Caius turned him around to face him and looked gravely into his eyes. “Lower your voice when you speak so of him in his own house.”
Marcus was silent, his breath coming in thick fast sobs, the rage in him already burning down into slow smoldering coals of shame. Timoleon would never so forget himself, he reflected bitterly. In Epictetus’ Enchiridion he exhorts us to understand that an event will be what it will be—I knew this would happen. It always happens, with Father. But these reflections did nothing to ease the slow familiar cold and sickness growing within him, the wretchedness of defeat by the little tyrant in the supper room.
In silence, Caius draped his toga, found his street shoes, and handed them to him. As he put them on Caius asked him, “Tell me. Would you say that Felix is his own man?”
“Felix,” said Marcus shakily, “I would scarcely count as a man at all.”
“Perhaps,” agreed his brother. “But nevertheless he is enough his own person to wear a gown like that to dinner, and slide from under our father’s wrath simply by not replying. Aemilia will not marry until she is fifteen, despite all my assurances to Father that negotiations are proceeding, and she will certainly not marry a man with Garovinus’ shocking reputation for dissolute living. But I will never tell Father so.”

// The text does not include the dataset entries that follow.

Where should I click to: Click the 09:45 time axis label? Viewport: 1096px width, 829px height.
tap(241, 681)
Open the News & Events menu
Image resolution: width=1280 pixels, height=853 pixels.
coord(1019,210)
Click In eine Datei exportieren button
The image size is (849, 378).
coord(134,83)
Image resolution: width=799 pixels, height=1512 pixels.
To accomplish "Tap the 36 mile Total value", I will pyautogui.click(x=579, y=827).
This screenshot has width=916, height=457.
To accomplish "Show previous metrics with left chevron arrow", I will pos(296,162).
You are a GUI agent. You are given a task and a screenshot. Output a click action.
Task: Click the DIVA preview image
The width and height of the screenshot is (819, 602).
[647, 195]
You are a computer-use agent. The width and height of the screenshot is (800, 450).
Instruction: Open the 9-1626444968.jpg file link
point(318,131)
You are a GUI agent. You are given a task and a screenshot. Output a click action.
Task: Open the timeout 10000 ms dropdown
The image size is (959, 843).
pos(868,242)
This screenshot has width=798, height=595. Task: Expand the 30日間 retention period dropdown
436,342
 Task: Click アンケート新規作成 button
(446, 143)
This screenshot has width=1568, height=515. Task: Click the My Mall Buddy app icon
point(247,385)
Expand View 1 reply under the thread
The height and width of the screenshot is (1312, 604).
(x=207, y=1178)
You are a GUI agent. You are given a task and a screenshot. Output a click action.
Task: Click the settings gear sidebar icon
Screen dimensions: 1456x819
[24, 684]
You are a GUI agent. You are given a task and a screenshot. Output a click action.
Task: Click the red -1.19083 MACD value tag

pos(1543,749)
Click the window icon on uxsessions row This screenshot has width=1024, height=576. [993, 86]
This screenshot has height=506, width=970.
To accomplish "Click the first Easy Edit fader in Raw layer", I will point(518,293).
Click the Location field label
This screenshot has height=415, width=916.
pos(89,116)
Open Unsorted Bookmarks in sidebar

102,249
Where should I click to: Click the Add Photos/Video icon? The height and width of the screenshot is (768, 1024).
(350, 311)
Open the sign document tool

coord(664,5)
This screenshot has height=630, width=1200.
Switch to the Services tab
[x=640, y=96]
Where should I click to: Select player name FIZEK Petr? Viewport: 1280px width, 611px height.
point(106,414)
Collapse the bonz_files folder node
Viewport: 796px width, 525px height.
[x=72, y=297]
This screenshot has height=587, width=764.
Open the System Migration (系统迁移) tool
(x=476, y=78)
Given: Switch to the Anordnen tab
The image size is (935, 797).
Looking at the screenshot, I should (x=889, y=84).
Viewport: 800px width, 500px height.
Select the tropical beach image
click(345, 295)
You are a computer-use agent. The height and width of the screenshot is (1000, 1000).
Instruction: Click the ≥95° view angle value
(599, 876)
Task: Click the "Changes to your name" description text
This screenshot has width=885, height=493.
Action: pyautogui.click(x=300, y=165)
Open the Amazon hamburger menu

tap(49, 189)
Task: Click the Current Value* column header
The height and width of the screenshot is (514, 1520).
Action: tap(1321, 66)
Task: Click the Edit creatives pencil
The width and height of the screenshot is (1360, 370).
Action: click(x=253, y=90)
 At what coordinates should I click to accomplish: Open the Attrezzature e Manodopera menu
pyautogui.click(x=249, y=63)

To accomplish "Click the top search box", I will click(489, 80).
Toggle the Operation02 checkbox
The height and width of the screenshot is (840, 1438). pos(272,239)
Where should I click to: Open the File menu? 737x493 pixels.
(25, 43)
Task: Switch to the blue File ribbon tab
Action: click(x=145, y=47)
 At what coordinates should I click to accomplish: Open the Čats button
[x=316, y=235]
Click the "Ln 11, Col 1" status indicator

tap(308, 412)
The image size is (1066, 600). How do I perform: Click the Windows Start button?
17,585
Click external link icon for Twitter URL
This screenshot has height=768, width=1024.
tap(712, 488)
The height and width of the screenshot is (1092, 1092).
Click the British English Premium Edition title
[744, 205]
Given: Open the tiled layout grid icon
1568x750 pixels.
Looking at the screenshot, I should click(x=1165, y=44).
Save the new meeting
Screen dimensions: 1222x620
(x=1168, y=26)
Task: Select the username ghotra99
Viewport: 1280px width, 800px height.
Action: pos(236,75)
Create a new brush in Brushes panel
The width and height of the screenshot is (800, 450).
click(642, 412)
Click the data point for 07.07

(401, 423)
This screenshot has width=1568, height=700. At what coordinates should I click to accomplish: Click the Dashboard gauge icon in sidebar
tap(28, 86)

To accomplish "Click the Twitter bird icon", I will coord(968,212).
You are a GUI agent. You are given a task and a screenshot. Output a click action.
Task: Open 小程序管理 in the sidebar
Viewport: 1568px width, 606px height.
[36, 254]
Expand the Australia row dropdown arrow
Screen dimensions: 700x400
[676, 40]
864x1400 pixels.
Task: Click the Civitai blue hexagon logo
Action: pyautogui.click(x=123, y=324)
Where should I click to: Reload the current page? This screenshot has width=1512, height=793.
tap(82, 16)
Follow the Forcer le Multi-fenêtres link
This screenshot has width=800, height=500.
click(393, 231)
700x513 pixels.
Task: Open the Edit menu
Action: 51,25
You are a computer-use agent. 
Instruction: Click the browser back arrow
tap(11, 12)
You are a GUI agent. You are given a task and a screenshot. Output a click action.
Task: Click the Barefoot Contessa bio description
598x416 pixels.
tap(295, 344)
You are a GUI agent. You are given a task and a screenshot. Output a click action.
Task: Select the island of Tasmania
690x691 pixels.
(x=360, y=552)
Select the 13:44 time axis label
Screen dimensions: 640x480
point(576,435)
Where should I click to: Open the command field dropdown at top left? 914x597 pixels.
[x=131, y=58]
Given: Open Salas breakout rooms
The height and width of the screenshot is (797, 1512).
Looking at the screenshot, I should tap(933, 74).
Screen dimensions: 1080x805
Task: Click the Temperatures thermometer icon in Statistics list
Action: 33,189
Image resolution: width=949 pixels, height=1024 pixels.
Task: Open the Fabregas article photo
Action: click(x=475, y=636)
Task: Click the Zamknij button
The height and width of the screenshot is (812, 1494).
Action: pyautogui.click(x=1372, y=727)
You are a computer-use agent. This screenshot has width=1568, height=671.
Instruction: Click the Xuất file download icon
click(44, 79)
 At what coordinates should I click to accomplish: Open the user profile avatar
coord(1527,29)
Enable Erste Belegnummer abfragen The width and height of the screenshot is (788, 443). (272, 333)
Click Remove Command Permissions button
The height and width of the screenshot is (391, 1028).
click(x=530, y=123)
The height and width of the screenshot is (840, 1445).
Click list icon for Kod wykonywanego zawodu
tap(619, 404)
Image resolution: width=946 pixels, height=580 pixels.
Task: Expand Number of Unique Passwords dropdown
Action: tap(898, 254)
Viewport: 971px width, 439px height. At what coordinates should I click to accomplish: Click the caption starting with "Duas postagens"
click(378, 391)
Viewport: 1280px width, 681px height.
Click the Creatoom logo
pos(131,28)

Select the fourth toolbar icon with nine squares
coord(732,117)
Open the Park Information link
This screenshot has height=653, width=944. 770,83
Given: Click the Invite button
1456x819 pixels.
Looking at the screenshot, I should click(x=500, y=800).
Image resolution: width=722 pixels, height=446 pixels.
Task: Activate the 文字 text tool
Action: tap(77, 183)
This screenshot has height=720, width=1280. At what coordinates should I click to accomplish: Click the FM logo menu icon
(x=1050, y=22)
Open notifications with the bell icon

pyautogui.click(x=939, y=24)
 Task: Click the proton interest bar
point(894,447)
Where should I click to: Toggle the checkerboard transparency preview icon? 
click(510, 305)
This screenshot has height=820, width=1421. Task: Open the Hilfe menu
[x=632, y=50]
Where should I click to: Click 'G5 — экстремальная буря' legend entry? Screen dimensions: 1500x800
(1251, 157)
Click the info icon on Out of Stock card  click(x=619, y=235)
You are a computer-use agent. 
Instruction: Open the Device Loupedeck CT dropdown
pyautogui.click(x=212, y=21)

Marcus wrapped up his house slippers without replying.
“Marcus, listen,” urged his brother. “It does you no injury to say, ‘Yes, sir.’ And after, you may truly do as you please, for you are of age, and he surely would not parade the affairs of our house through the law courts trying to establish his legal rights over you. The most he can do is disown you and cut you from his will, which he has not done yet. But any politician may tell you that lies are the price of peace.”
“But my vocation is truth! I’m a philosopher!”
Caius regarded him soberly for a moment. “What is truth?” he asked. “There is truth and truth. Whom does it harm?”
“I don’t know.” Marcus turned away, feeling suddenly exhausted and sick. “Maybe Truth itself. Maybe I’m only using it as a weapon with which to strike at him, because I can’t fight him on his own ground. But I—I respect him too much to simply tell him one thing and do another. He’s going to have to face truth—real truth—about something someday, and I’d rather he faced it about me now. And I have my own truth to find.”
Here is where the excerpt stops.